2023-06-21

ReguloML: Learning the regulatory code of Alzheimer’s Disease Genetics

Presentation by Chirag Lakhani

Apply DL to predict and interpret the functional effects of AD-associated variants on DNA regulation and RNA processing. How are they linked to pathways and networks?

  • AD is a polygenic disease.
  • Latest GWAS: Bellenguez et al, Nature Genetics, 2022
  • Controversy - drugs focus on particular pathways, but some kind of fails, expensive.

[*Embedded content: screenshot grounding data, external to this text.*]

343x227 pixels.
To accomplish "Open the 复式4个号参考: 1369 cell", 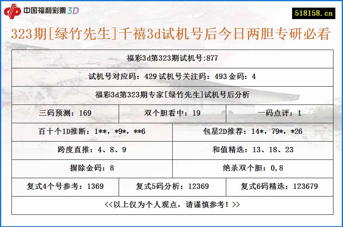I will pyautogui.click(x=65, y=187).
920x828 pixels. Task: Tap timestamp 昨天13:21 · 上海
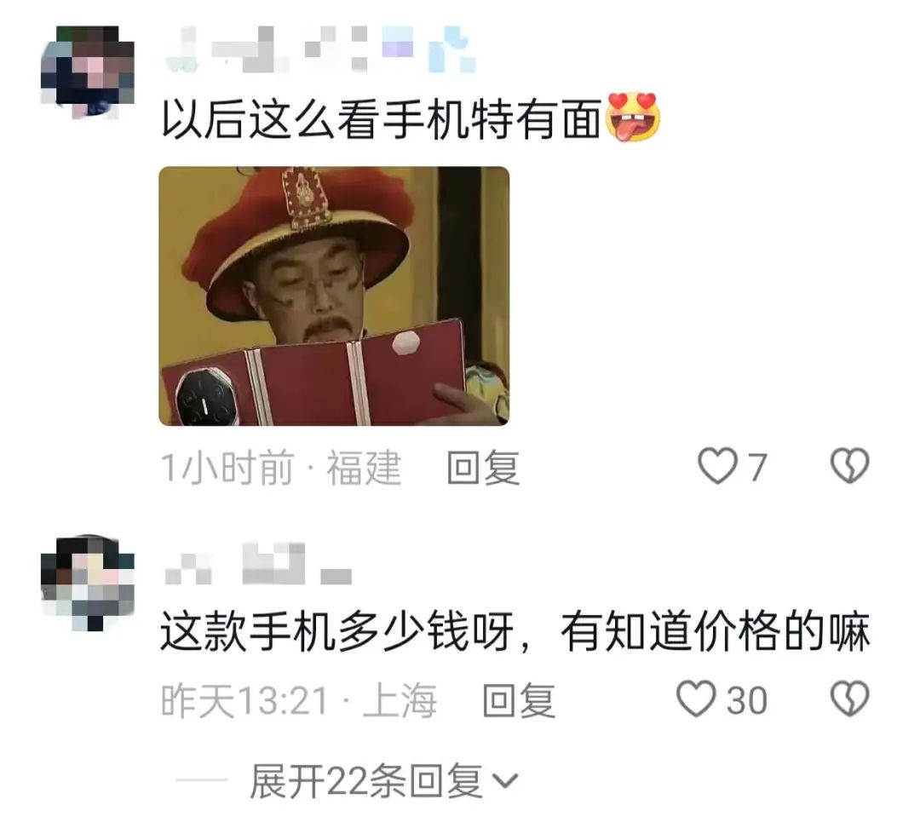pyautogui.click(x=299, y=700)
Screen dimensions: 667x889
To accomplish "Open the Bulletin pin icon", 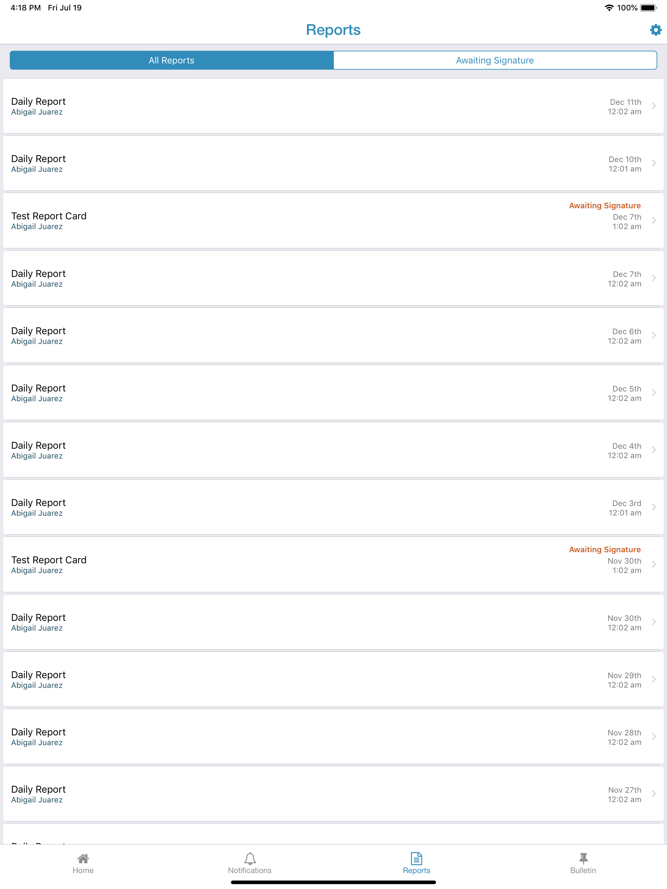I will 583,858.
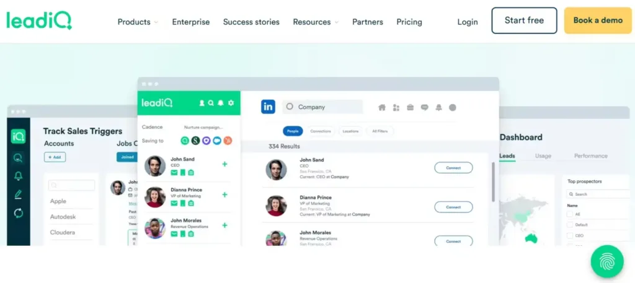The width and height of the screenshot is (635, 283).
Task: Click the Book a demo button
Action: (598, 20)
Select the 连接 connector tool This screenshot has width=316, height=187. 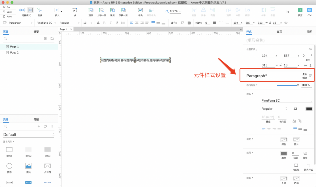pyautogui.click(x=40, y=10)
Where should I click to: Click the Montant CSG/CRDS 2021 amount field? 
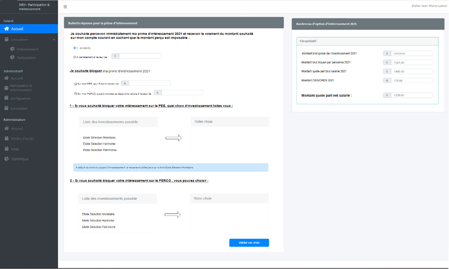click(412, 81)
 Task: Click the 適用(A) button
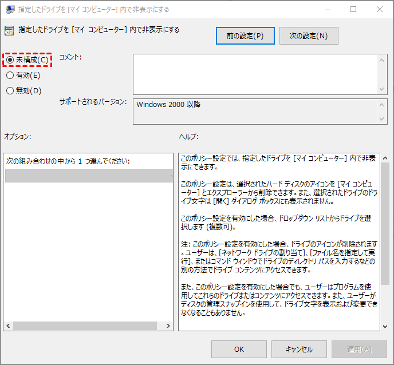click(x=359, y=349)
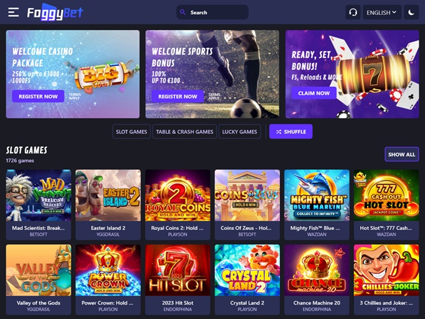This screenshot has width=425, height=319.
Task: Select the Table & Crash Games tab
Action: pos(184,132)
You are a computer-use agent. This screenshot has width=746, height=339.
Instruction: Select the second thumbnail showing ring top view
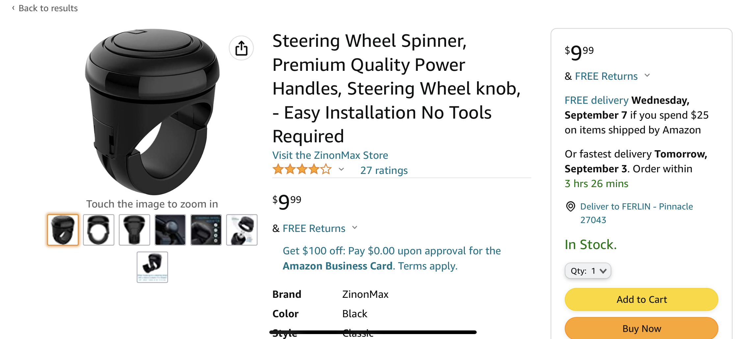click(x=99, y=230)
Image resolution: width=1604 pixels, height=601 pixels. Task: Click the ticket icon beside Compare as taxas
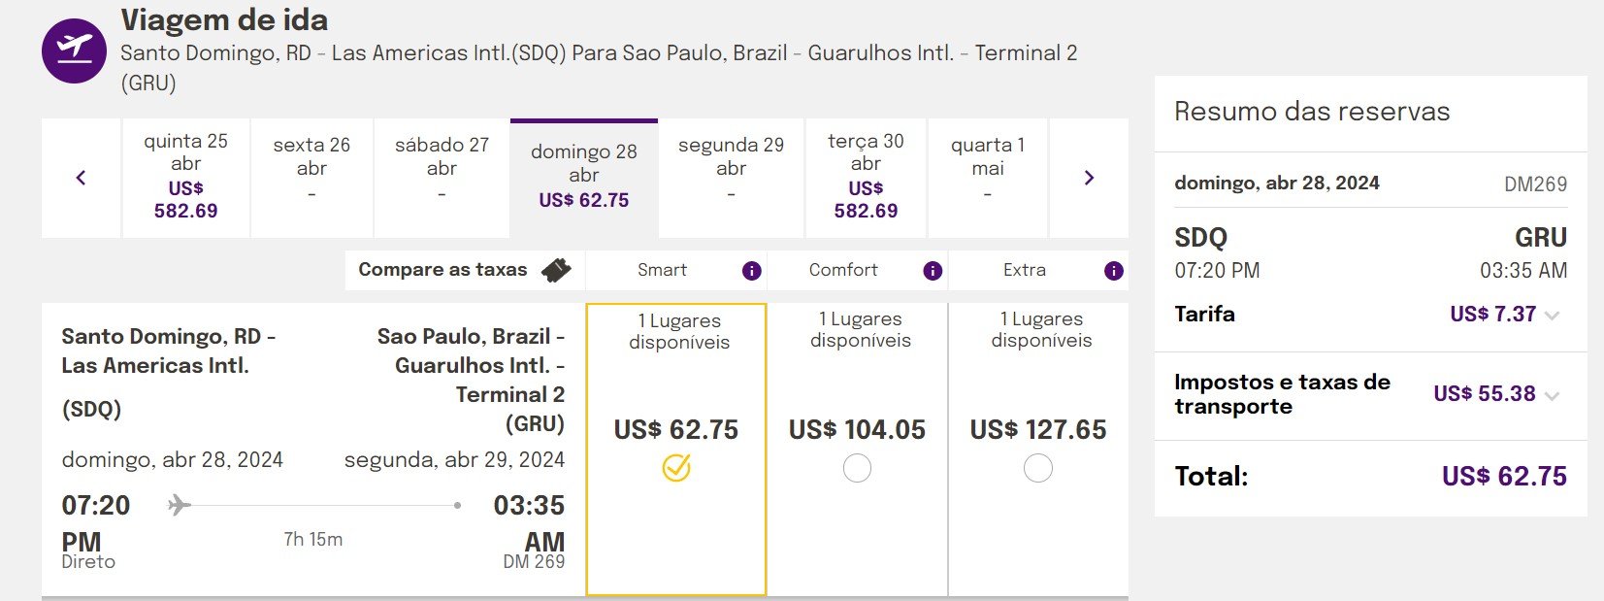point(556,270)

Categories of pathogenic variants:

  • coding variants
  • transcriptional variants (need to know causal cell types) - disrupt TF binding (cell-type specific enhancers/promoter) - modify “epigenome” of a cell type (chromatin accessibility, histone modifications, 3D architecture - differential topology - via disrupting CTCF?)
  • post-transcriptional variants (splicing, other activity)

Functional annotations help in finding molecular features that best explain a polygenic trait. Cano-Gomez et al, Frontier in Genetics, 2020.

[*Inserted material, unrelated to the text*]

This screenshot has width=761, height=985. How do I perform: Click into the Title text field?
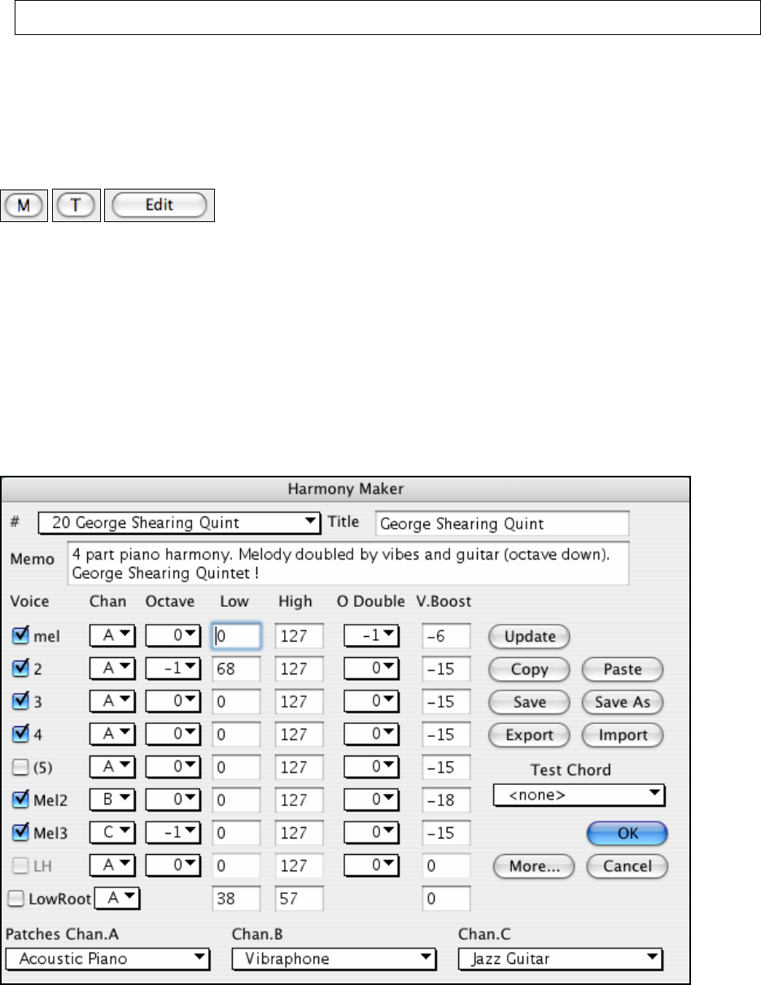[x=501, y=524]
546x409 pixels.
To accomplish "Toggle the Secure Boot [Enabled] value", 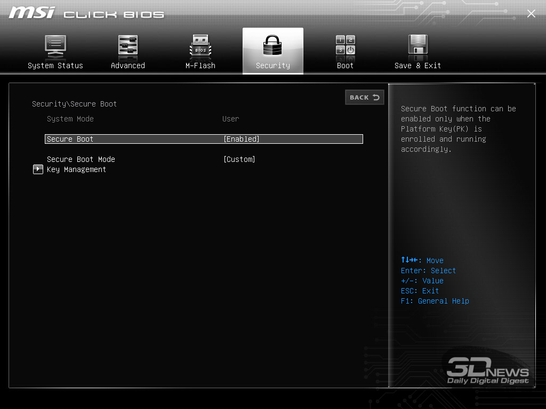I will coord(242,139).
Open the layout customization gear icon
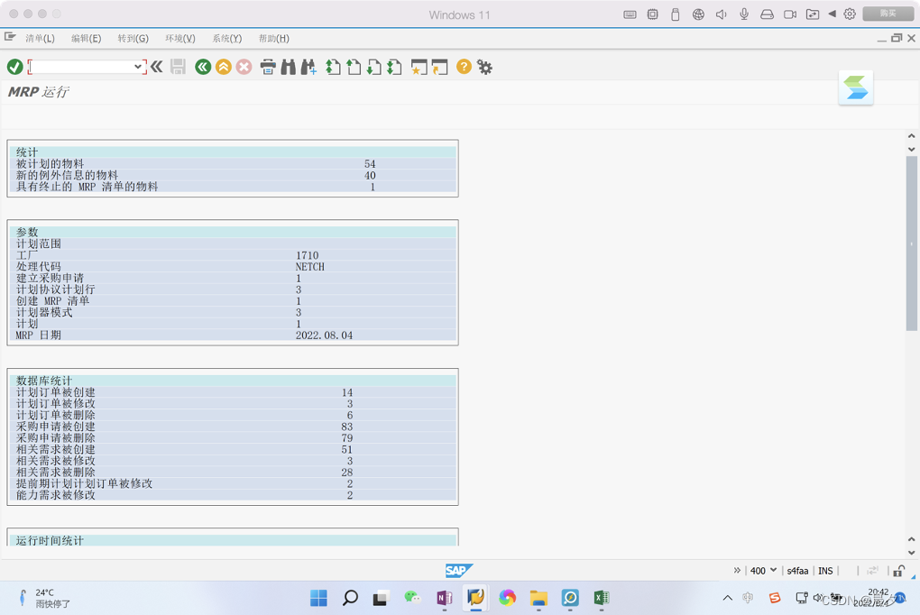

Idea: Use DL delta scores to predict the functional effect of any variant. Input: nucleotide sequence + (DeepSEA: chromatin, SpliceAI: splicing, etc) \(\rightarrow\) Delta score: functional importance.

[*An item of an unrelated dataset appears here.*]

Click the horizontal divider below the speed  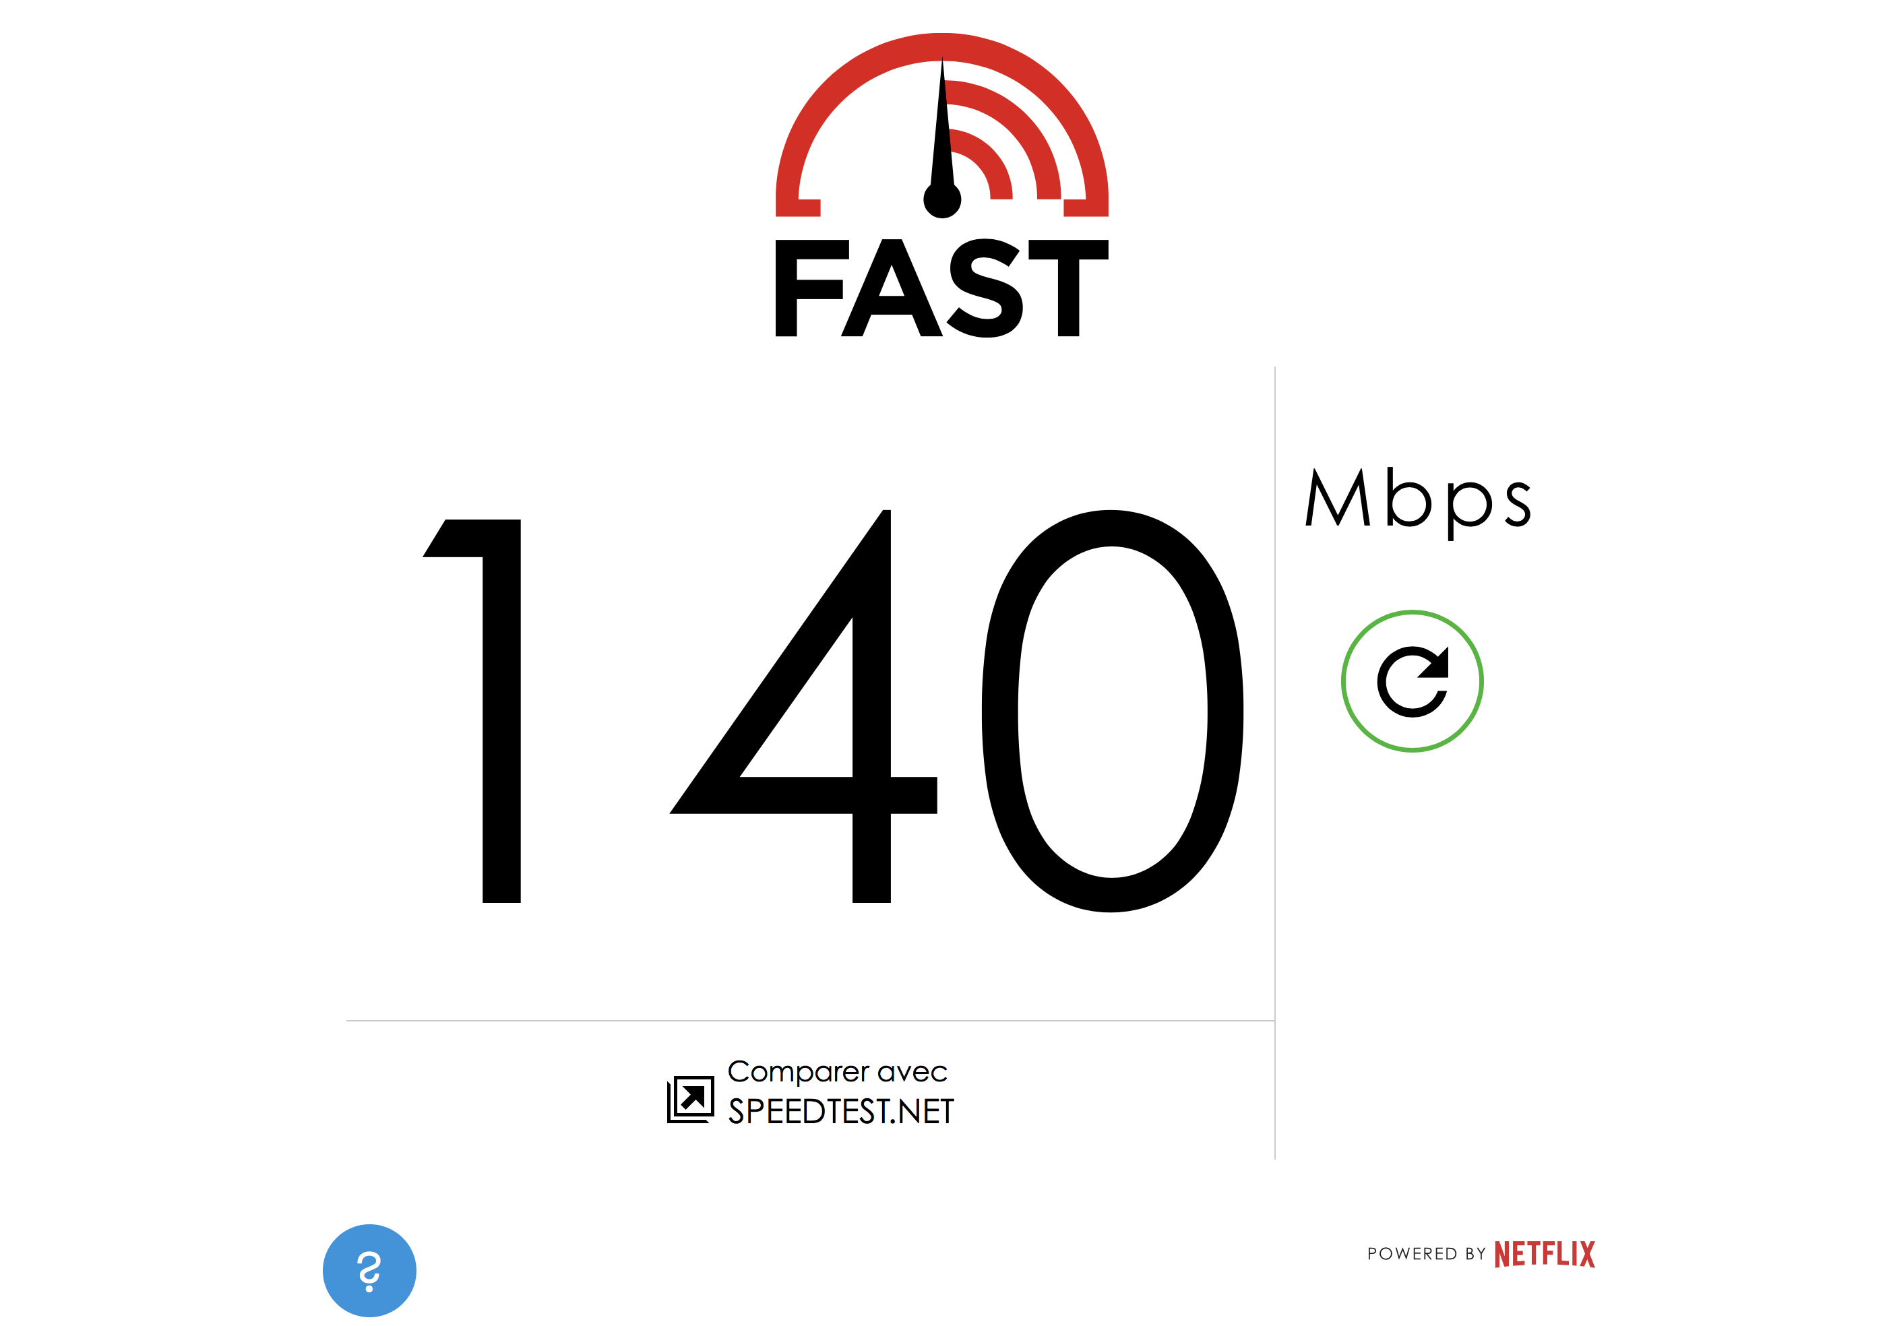(810, 1021)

Microglia regulatory regions contain largest percentage of AD GWAS heritability.

Ways to construct DL delta score annotations:

  • Integrate DL-based TF binding disruption scores with cell-type specific regulatory genomic regions. – Enformer model trained on ENCODE cell types (K562, HepG2, etc) – use epigenomic data from neuronal cell types.
  • Train DL models predicting cell-type specific assay read counts as a function of genomic DNA sequence – functional genomic assays like ATAC-Seq, H3K27ac and H3K4me3 – cell types microglia, astrocytes, oligodendrocytes and neuron – access to microglia ATAC-Seq data

Enformer: predicts 1000s of functional genomic assays from long input sequence (~200kb). Input: DNA sequence \(\rightarrow\) convolution + transformation layes on human + mouse tracks \(\rightarrow\) Output: genomic tracks. Avsec et al, Nature Methods, 2021

Overlap regions of predicted TF disruption with promoter/enhancer regions. Enformer predicted TF disruption help localize AD GWAS signal.

DL models can help finemapping.

Training DL models of chromatin accessibility for microglia

  • Multi-task DL model using chromatin accessibility data from 4 individuals. DNA sequence \(\rightarrow\) ATAC-Seq read counts.
  • Pampari et al, ChromBPNet, 2023

Notes:

  • Is there any other mechanism by which a variant can influence outcome except TF regulation?